What is required
What you return should be the lines of the data containing "agent", each in full.

Entries provided

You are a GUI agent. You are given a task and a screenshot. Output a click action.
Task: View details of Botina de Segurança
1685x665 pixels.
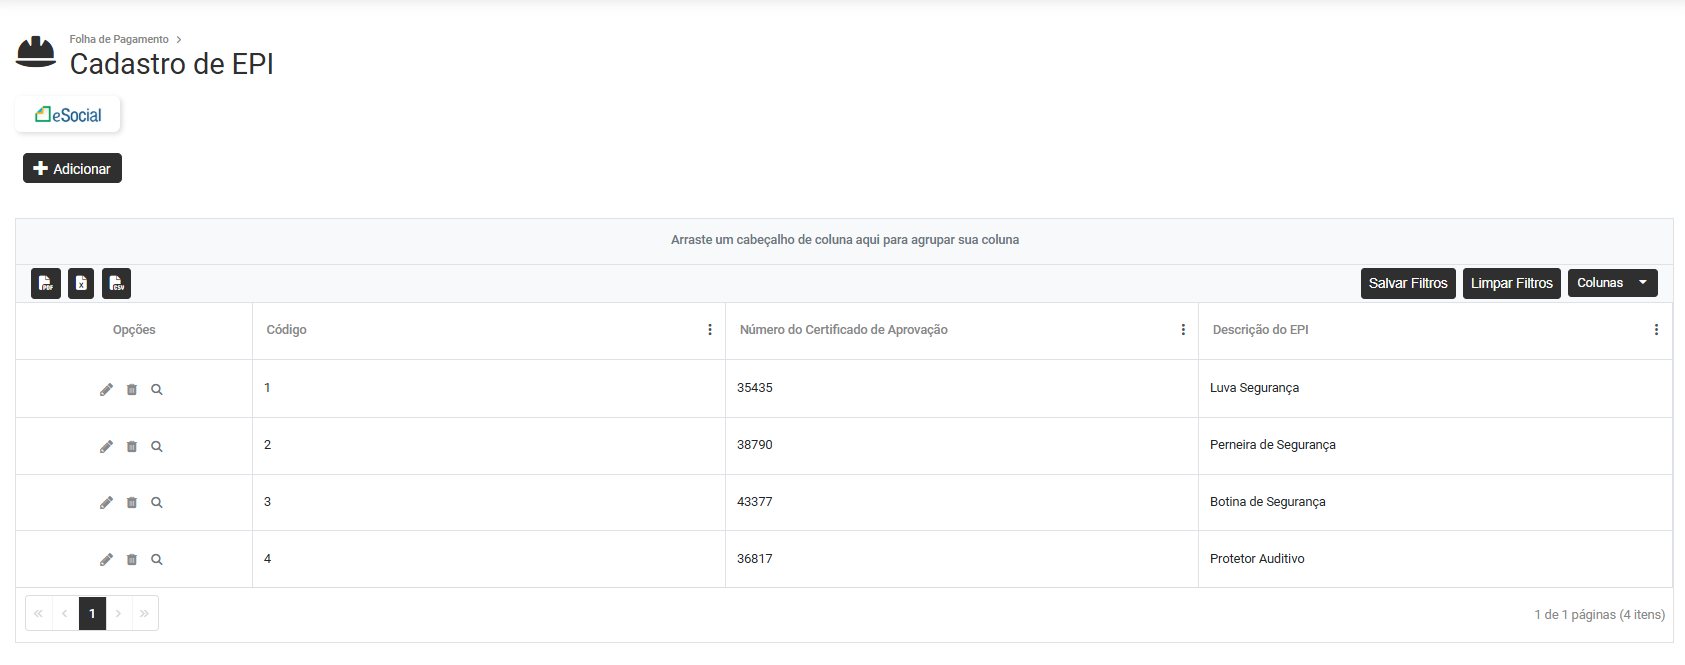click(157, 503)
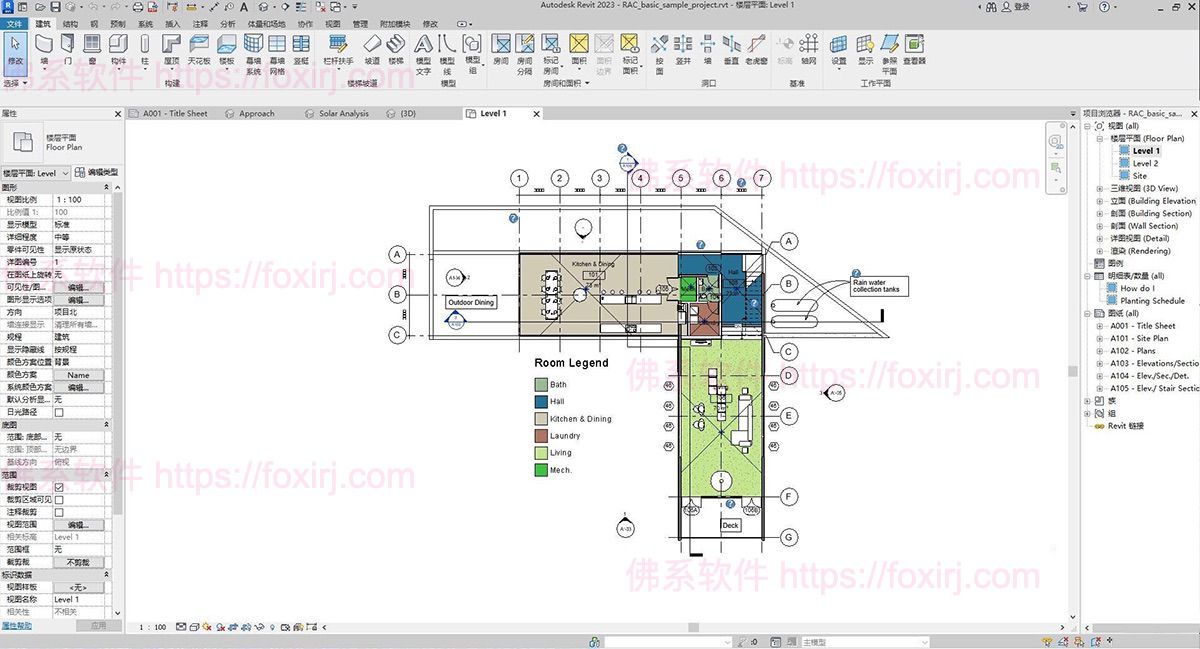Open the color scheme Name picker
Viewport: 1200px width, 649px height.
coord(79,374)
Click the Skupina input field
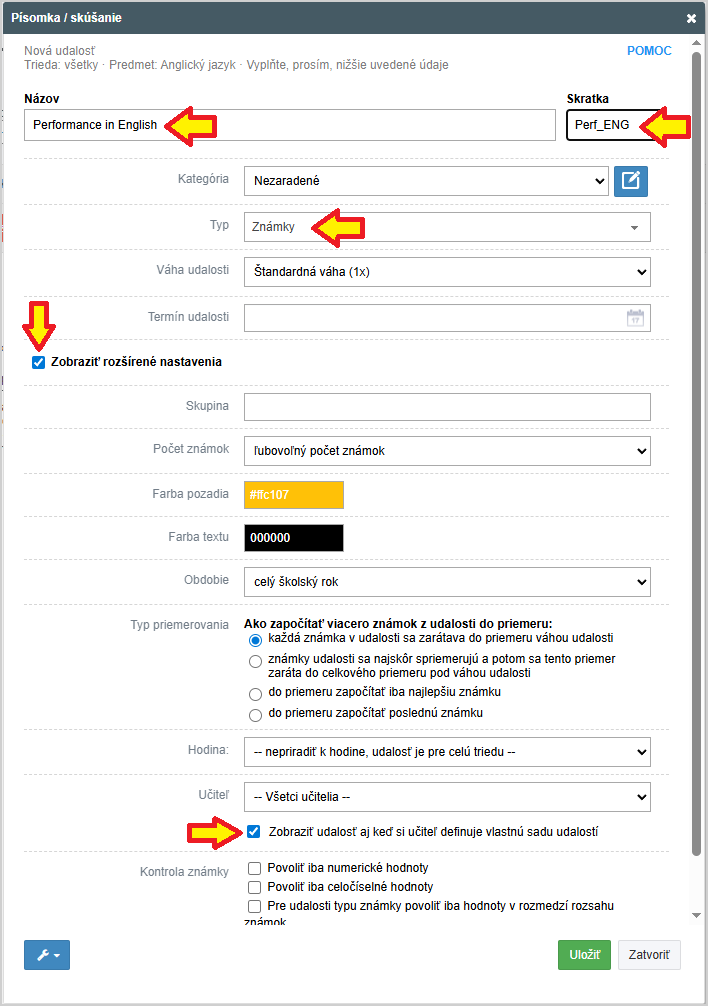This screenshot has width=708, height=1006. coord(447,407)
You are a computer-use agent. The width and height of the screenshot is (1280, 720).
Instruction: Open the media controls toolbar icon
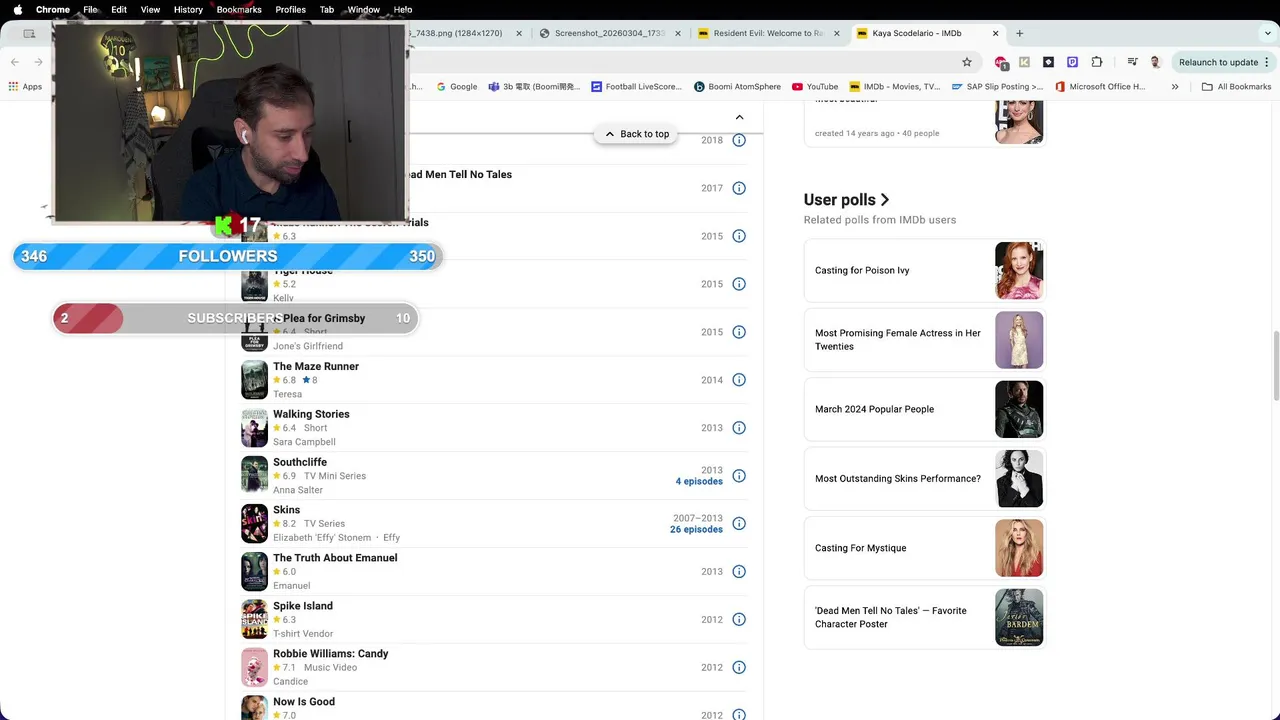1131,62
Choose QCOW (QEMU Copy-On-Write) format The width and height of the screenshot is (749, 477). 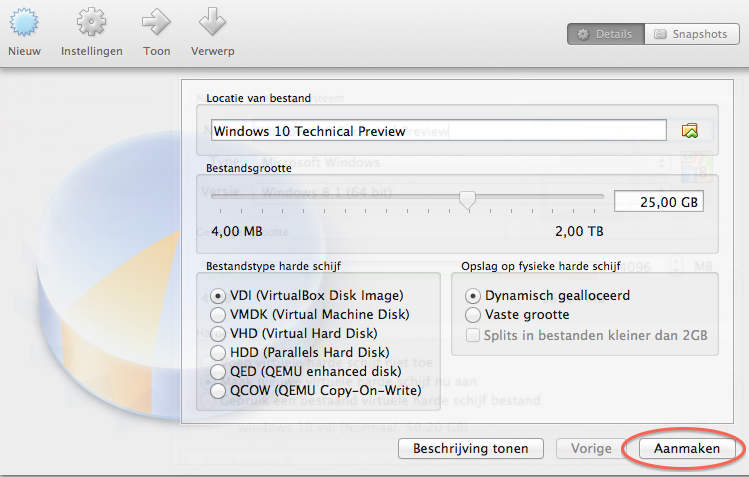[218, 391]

Expected answer
You are a GUI agent. You are given a task and a screenshot. Output a click action.
You are a computer-use agent. The width and height of the screenshot is (1280, 720).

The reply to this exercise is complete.